Selasa, 24 Juli 2012

Melafalkan Niyat

Melafalkan Niyat[1].
Fatwa Syekh ‘Athiyyah Shaqar.

Pertanyaan:
Sebagian orang mengatakan bahwa melafalkan niat shalat itu bid’ah, karena tempat niat di dalam hati. Apakah jika seseorang melafalkan niatnya maka shalatnya batal atau pahalanya sia-sia?

Jawaban:
Makna niat adalah sengaja melakukan sesuatu. Niat itu tempatnya di hati. Tidak wajib melafalkan niat shalat, demikian juga dengan ibadah lainnya. Diterimanya shalat tidak terikat dengan lafal niat apakah dilafalkan atau pun tidak.
                Mazhab Syafi’I berpendapat: boleh melafalkan niat, bahkan dianjurkan, karena melafalkan niat itu lidah membantu hati. Andai tidak dilafalkan, maka shalat tetap sah dan diterima insya Allah jika memenuhi syarat, diantaranya adalah khusyu’ dan ikhlas.
                Dalam Fiqh al-Madzahib al-Arba’ah dinyatakan bahwa Mazhab Maliki berpendapat: melafalkan niat itu bertentangan dengan yang lebih utama, kecuali bagi orang yang ragu-ragu, maka dianjurkan melafalkan niat untuk menolak was-was (keraguan).
Menurut Mazhab Hanafi: melafalkan niat itu bid’ah. Karena tidak ada riwayat dari Rasulullah Saw dan para shahabatnya. Akan tetapi dianggup baik untuk menolak was-was.
Kesimpulannya bahwa tempat niat itu di hati, tidak disyaratkan mesti dilafalkan, bahkan menurut Mazhab Hanafi: bid’ah. Menurut Mazhab Maliki: bertentangan dengan yang lebih utama. Akan tetapi bagi orang yang ragu-ragu, maka melafalkan niat itu dianjurkan dan dianggap baik. Menurut Mazhab Syafi’i: sunnat.
Ibnu al-Qayyim dalam kitab Zad al-Ma’ad, juz. I, hal. 51 mengecam keras mereka yang membolehkan melafalkan niat, beliau meluruskan pendapat Mazhab Syafi’I dalam masalah ini. Imam Ibnu al-Qayyim berkata, “Ketika Rasulullah Saw akan melaksanakan shalat, beliau mengucapkan: “Allahu Akbar”. Beliau tidak mengucapkan sesuatu sebelumnya. Beliau tidak melafalkan niat sama sekali.

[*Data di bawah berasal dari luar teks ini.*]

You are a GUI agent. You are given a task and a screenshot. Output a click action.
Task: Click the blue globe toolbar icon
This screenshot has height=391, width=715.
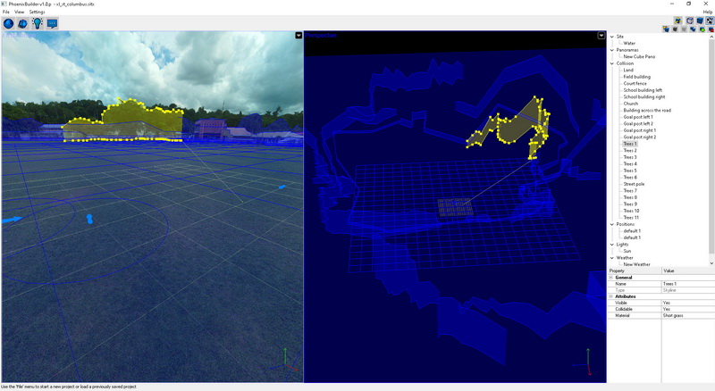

Beliau tidak mengucapkan, “Aku melaksanakan shalat anu, menghadap kiblat, empat rakaat, menjadi imam atau makmum”. Beliau juga tidak mengucapkan, “Shalat ada’ atau qadha’, atau shalat fardhu”. Hanya saja sebagian ulama kalangan muta’akhirin tergoda dengan pendapat Imam Syafi’i tentang shalat, bahwa shalat itu tidak sama seperti puasa, setiap orang masuk ke dalam shalat dengan zikir. Lalu mereka menyangka bahwa zikir yang dimaksud adalah melafalkan niat. Yang dimaksud Imam Syafi’i dengan zikir itu adalah Takbiratul Ihram, bukan yang lain. Bagaimana mungkin Imam Syafi’i menganjurkan sesuatu yang tidak dilakukan Rasulullah Saw dalam satu shalat, demikian juga dengan para khalifah setelahnya dan para shahabatnya.
Ini pendapat Ibnu al-Qayyim, dan para imam yang lain memiliki pendapat masing-masing. Hukum yang menyatakan bahwa melafalkan niat itu adalah bid’ah, pendapat ini tidak dapat diterima, apalagi sampai mengatakannya sebagai bid’ah dhalalah. Karena para ulama besar membolehkannya, mereka menyebutnya sunnat, atau mustahab dan mandub dalam suatu kondisi tertentu, seperti dalam keadaan was-was. Sebagaimana diketahui bersama bahwa melafalkan niat itu tidak mendatangkan mudharat, justru terkadang mendatangkan manfaat.